[Pixel coordinate grounding data]
# # # #

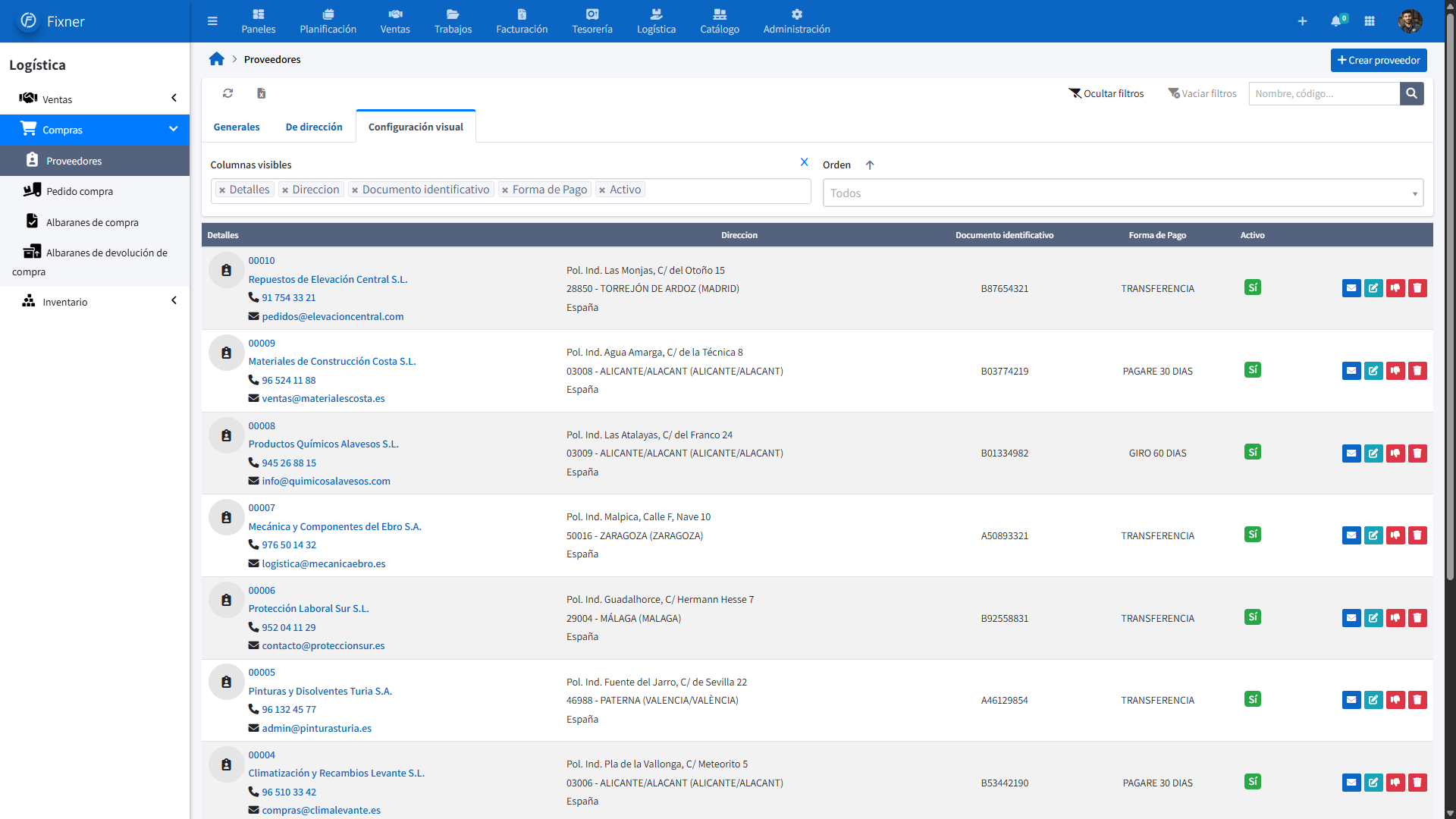The height and width of the screenshot is (819, 1456).
Task: Open notifications bell icon
Action: (1336, 21)
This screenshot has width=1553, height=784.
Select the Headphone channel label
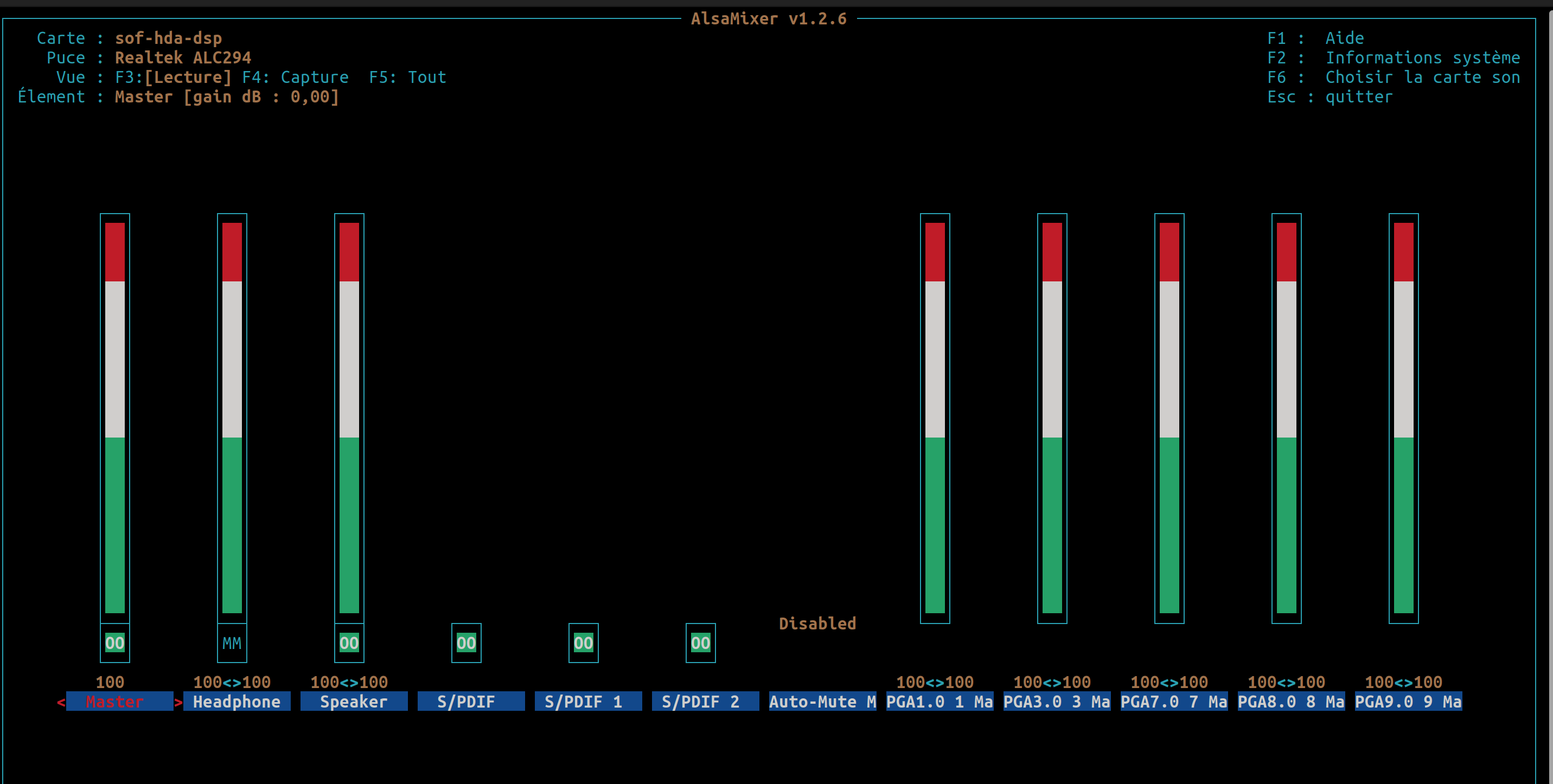(237, 702)
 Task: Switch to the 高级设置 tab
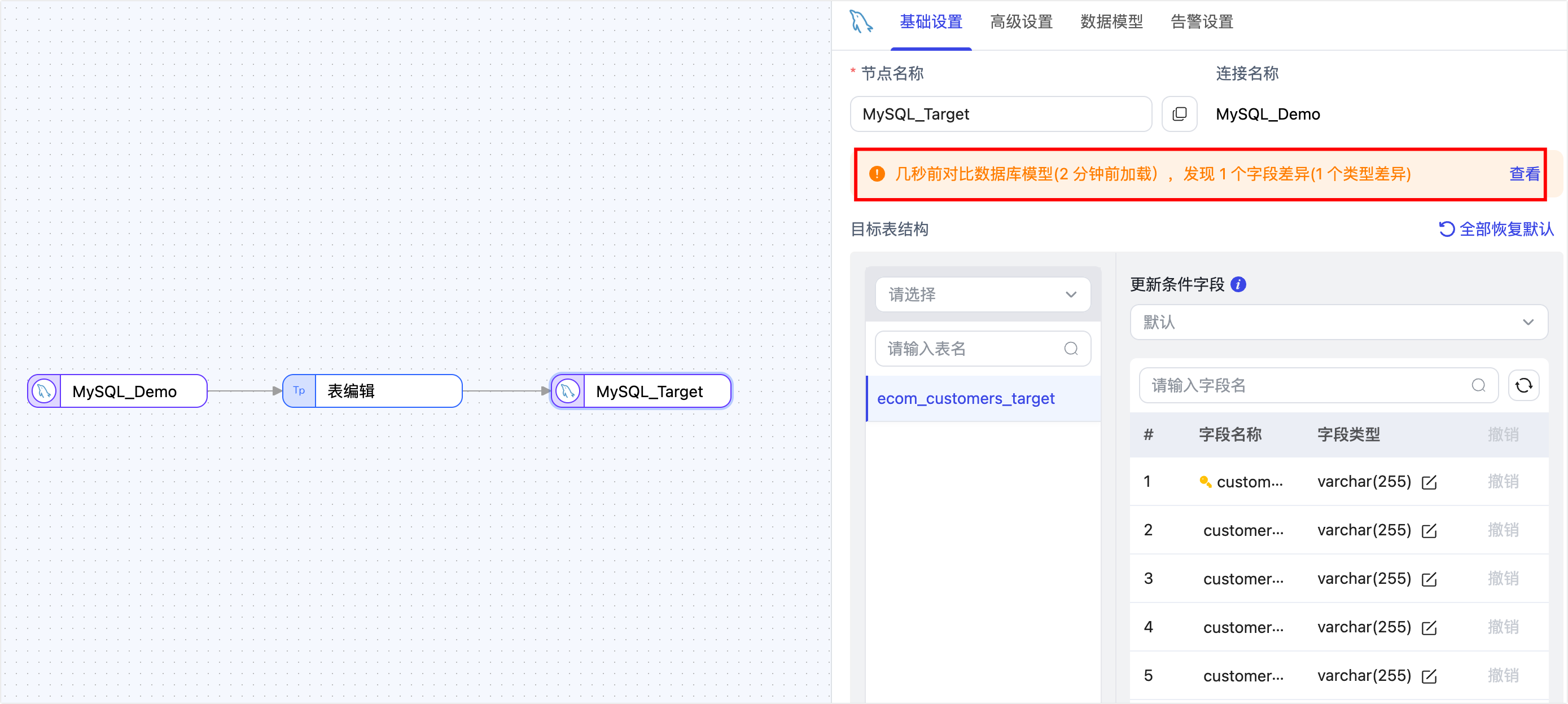coord(1021,21)
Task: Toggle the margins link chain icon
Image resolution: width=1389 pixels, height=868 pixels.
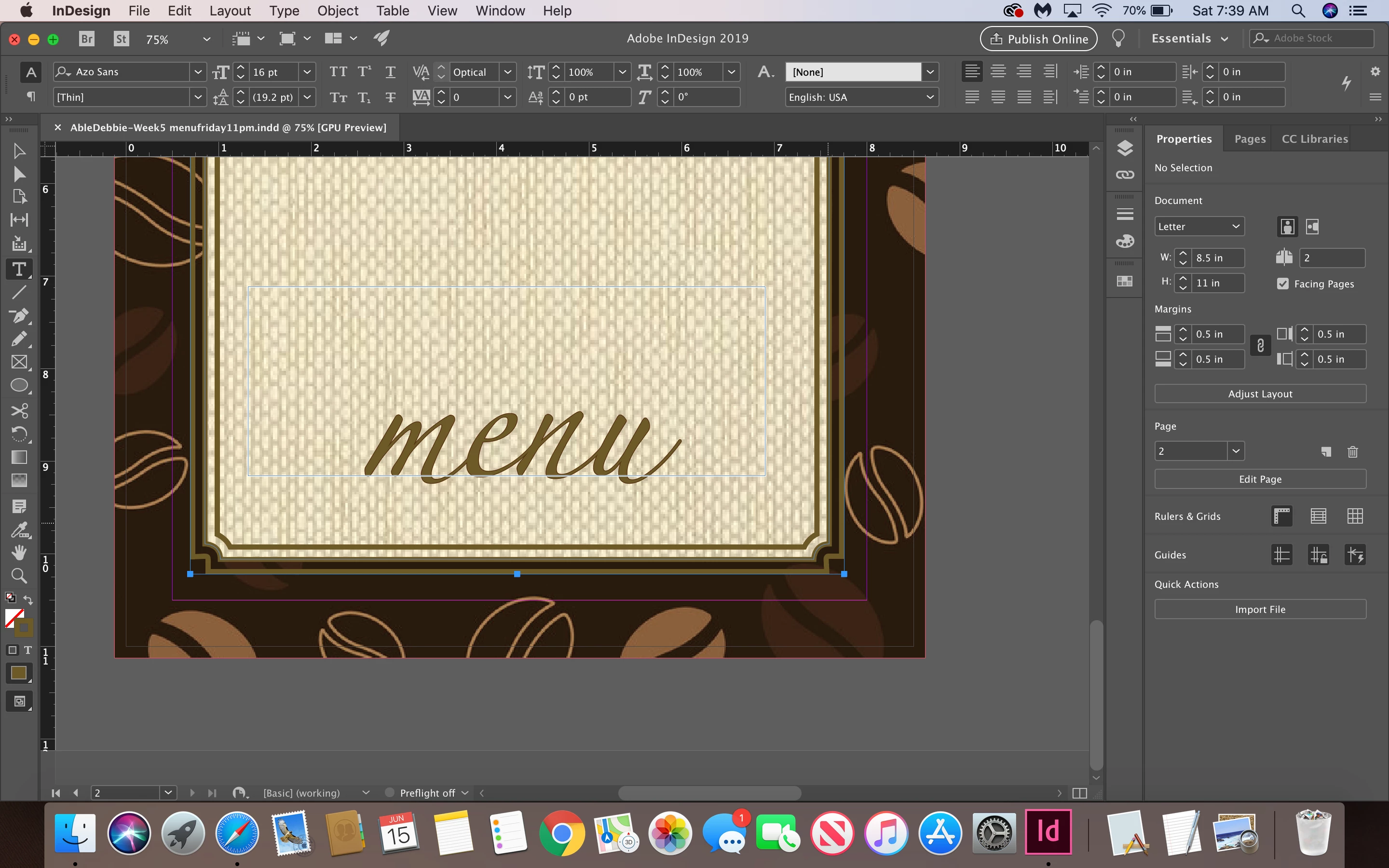Action: (x=1260, y=346)
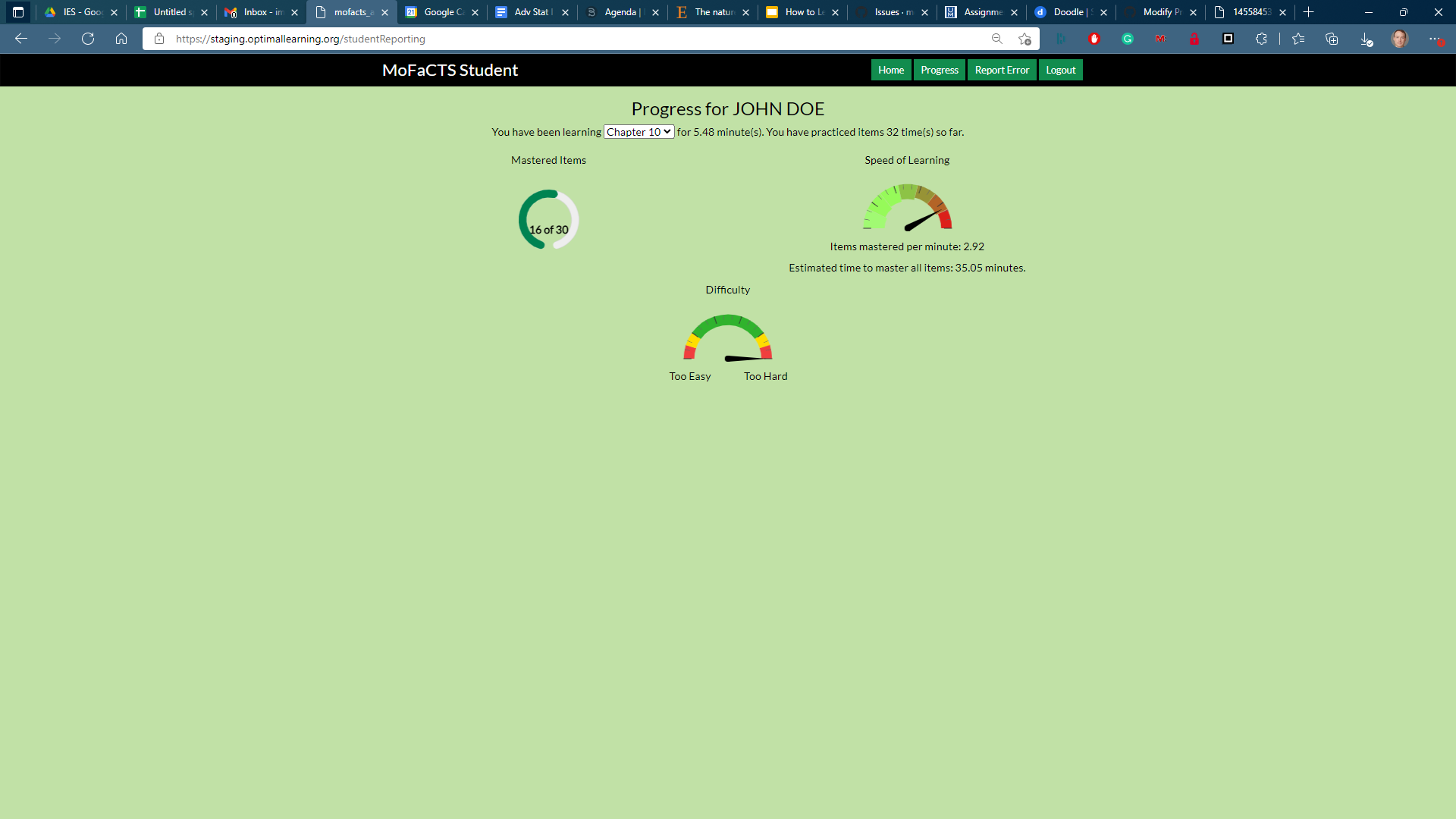Click inside the address bar

pyautogui.click(x=531, y=39)
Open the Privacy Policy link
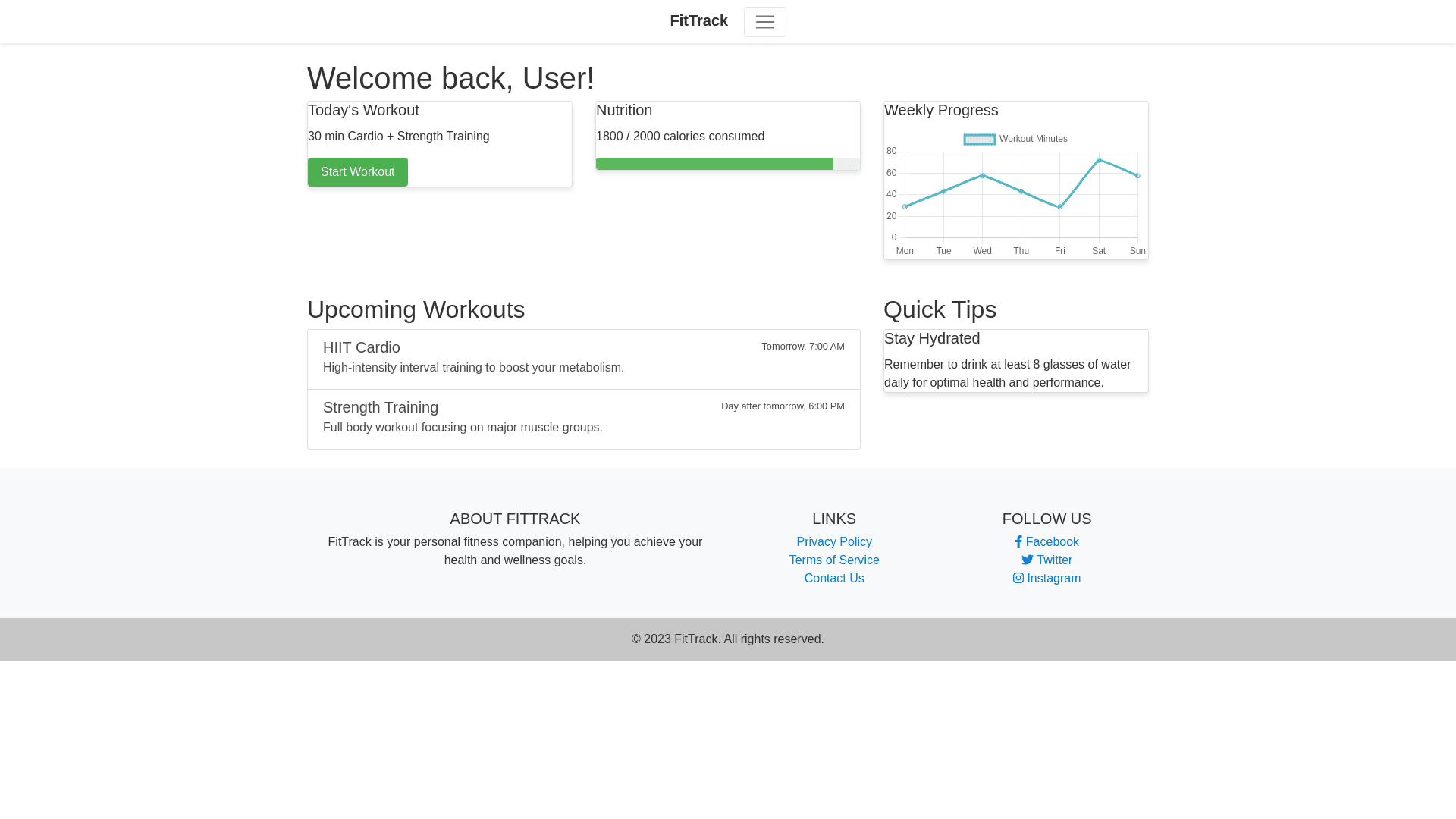Image resolution: width=1456 pixels, height=819 pixels. pos(833,542)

# # # #

§ **Work to be completed**:
Your answer must be the lines from the one containing "This screenshot has width=1553, height=784." through the last line of the records, printed exactly with no pictures; please include both ends.

§ **Task response**:
This screenshot has width=1553, height=784.
Select the Headphone channel label
(237, 702)
 Task: Switch to the 高级设置 tab
coord(1021,21)
Task: Toggle the margins link chain icon
Image resolution: width=1389 pixels, height=868 pixels.
Action: (x=1260, y=346)
Click inside the address bar

pyautogui.click(x=531, y=39)
Open the Privacy Policy link
Image resolution: width=1456 pixels, height=819 pixels. pos(833,542)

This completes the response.